More surprising is that social rewards predicted breakups even when the researchers controlled for relationship satisfaction and attachment security. This means that social rewards may tell us more about a relationship's stability than global judgments of low satisfaction (or attachment insecurity).

The importance of social rewards

Social rewards, such as the feelings of meaningful connection and intimacy, are perhaps more important to relationship functioning than previously thought. They seem to be critical gains in relationships that outweigh general feelings of satisfaction. Perhaps this suggests an intervention point: could we help stabilize uncertain relationships by helping couples reap more rewards from their relationship experiences?

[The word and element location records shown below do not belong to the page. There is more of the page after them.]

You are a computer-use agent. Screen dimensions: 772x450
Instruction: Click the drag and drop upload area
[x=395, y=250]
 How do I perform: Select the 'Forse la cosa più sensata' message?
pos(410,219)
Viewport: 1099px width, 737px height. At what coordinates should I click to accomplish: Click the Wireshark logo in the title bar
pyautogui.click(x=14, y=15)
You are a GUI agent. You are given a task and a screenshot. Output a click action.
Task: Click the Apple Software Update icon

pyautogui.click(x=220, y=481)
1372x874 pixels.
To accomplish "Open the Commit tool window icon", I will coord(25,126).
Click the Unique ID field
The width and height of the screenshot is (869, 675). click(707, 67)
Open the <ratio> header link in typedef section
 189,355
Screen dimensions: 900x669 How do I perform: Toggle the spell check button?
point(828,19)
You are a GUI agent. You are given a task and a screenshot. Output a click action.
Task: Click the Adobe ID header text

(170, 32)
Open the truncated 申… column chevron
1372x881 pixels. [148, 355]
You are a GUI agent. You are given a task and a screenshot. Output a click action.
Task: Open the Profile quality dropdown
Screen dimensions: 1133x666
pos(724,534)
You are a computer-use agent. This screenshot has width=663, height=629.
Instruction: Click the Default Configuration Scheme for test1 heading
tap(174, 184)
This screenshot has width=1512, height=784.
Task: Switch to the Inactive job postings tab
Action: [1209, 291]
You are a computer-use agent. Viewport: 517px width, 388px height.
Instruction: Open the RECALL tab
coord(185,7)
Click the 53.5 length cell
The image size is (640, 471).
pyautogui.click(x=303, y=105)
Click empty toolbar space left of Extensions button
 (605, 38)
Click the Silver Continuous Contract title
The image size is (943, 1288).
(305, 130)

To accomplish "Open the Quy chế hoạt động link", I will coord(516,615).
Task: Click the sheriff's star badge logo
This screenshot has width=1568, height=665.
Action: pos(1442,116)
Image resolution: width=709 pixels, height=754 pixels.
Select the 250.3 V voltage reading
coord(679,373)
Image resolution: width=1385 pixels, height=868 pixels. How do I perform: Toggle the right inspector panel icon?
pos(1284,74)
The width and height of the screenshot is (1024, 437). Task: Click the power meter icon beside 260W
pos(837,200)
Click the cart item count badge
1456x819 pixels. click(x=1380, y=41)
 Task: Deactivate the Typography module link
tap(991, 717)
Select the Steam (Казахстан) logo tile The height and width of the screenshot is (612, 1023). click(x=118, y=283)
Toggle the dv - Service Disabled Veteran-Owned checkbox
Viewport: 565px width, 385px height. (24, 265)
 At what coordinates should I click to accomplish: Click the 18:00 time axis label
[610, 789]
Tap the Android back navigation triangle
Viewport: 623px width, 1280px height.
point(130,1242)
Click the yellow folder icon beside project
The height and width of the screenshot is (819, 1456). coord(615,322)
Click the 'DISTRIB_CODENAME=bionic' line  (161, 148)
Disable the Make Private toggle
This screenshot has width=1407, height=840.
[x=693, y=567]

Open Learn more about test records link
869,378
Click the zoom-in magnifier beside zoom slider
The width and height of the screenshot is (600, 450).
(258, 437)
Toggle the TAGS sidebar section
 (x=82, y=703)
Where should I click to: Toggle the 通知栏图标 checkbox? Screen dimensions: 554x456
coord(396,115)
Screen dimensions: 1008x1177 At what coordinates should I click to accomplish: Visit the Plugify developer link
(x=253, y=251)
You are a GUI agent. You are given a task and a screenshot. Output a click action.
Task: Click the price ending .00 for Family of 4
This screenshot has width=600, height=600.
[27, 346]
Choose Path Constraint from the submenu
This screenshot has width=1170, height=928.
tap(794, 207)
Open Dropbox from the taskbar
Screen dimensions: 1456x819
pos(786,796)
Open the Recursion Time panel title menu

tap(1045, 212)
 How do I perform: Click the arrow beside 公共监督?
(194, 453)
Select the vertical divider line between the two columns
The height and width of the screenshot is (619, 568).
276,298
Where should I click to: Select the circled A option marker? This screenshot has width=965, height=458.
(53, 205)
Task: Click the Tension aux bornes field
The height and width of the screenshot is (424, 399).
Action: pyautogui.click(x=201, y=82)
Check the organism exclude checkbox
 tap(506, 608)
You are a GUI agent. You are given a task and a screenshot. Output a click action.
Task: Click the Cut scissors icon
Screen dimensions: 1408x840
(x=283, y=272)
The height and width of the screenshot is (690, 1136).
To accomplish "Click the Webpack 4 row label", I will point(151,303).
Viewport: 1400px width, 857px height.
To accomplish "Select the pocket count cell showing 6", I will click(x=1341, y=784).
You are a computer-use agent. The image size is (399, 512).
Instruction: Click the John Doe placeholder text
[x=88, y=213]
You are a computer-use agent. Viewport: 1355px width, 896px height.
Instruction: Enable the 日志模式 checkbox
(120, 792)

Facebook image: Shift Drive/Shutterstock


Spielmann, S. S., MacDonald, G., & Tackett, J. L. (2012). Social threat, social reward, and regulation of investment in romantic relationships. Personal Relationships, 19(4), 601-622.

Li, T., & Fung, H. H. (2011). The dynamic goal theory of marital satisfaction. Review of General Psychology, 15, 246-254.

Murray, S. L., Holmes, J. G., & Collins, N. L. (2006). Optimizing assurance: The risk regulation system in relationships. Psychological Bulletin, 132(5), 641-666.

Park, Y., Impett, E. A., Spielmann, S. S., Joel, S., & MacDonald, G. (2020). Lack of intimacy prospectively predicts breakup. Social Psychological and Personality Science, Advanced online publication.